Наблюдения и переживания человека, одинокого и замкнутого, всегда в одно и то же время и расплывчатее и навязчивее, чем думы и чувства человека, привыкшего к обществу, к людям; мысли тяжелее, своеобразнее и всегда подернуты легкой дымкой печали. Образы и восприятия, которые обычно просто отгоняются взглядом, усмешкой, обменом мнений, занимают его с чрезмерною тягостью, сами становятся глубже и значительнее в молчании, превращаются в переживания, волнения, чувства.

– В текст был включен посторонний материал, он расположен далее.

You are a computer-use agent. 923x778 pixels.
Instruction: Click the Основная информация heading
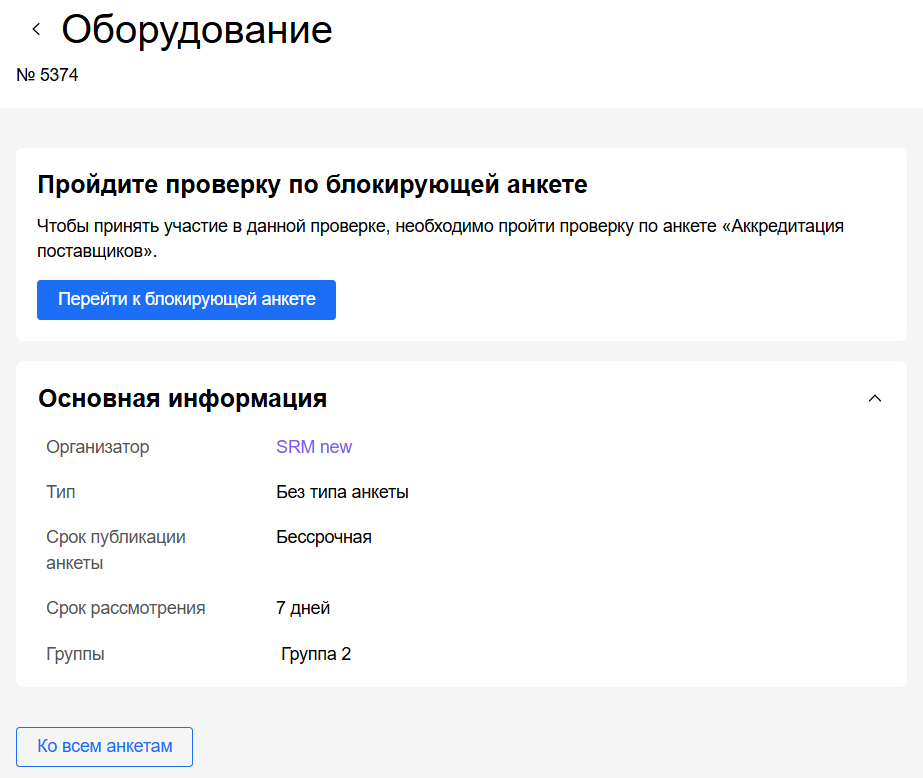tap(182, 398)
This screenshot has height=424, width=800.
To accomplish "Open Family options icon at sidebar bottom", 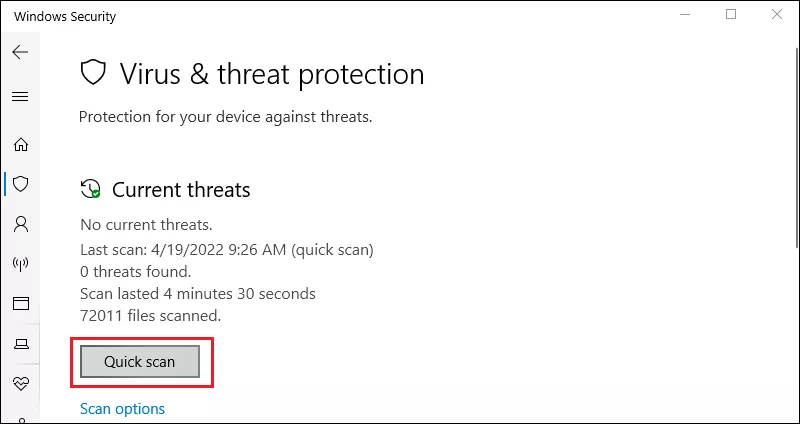I will pyautogui.click(x=20, y=420).
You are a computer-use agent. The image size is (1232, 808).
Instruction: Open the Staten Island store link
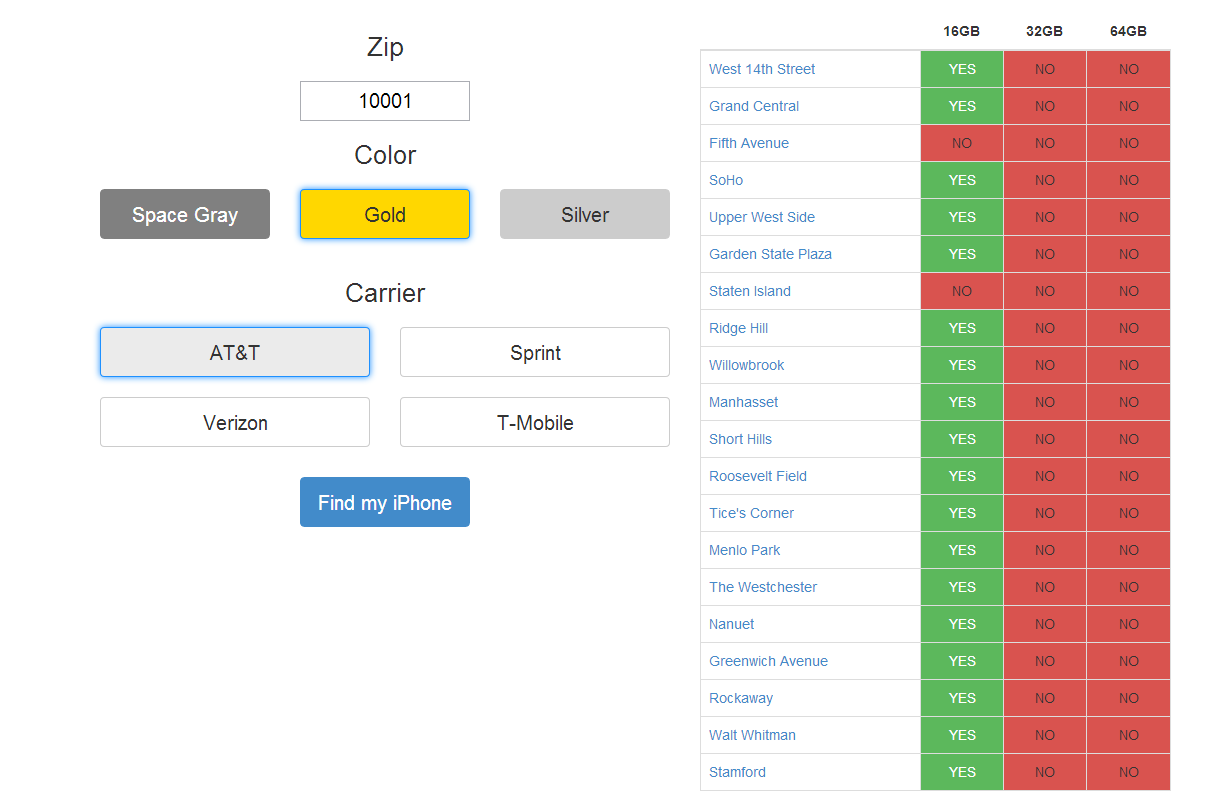click(750, 291)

Одиночество выявляет оригинальное, смело и странно прекрасное, фантастическое. Но в то же время порождает и противоположное, несоразмерное, абсурдное, невозможное. Душу Ашенбаха все еще волновали переживания его путешествия, отвратительный старый франт с его пьяным бормотанием, странный гондольер, скрывшийся без денег. Не останавливая на себе, не обременяя рассудка, не давая, в сущности, никакой пищи раздумию, эти переживания были все же чрезвычайно оригинальны, казалось ему, – они волновали его именно этой своей противоречивостью. Но тем временем он приветствовал своим взглядом море и испытывал радость, что Венеция в такой доступной близи от него... Наконец, он обернулся, обмыл лицо, дал несколько распоряжений горничной, желая устроиться как можно удобнее, и в сопровождении боя в зеленой куртке спустился в лифте в нижний этаж.

Он выпил чаю на террасе у моря, сошел затем вниз и прошелся по набережной довольно большое расстояние по направлению к отелю Эксцельсиор. Вернувшись, он решил, что время уже переодеться к ужину. Он делал это, как всегда очень размеренно и медленно, – он привык работать за одеванием, – и тем не менее, спустившись вниз в вестибюль, увидел, что еще рано: большая часть обитателей отеля сидела еще здесь, – чуждых друг другу, как-то подчеркнуто безучастных, но единодушно ожидавших еды. Ашенбах взял со стола газету, опустился в большое кожаное кресло и стал разглядывать общество, которое на первый взгляд приятно отличалось от его соседей в его последний приезд сюда.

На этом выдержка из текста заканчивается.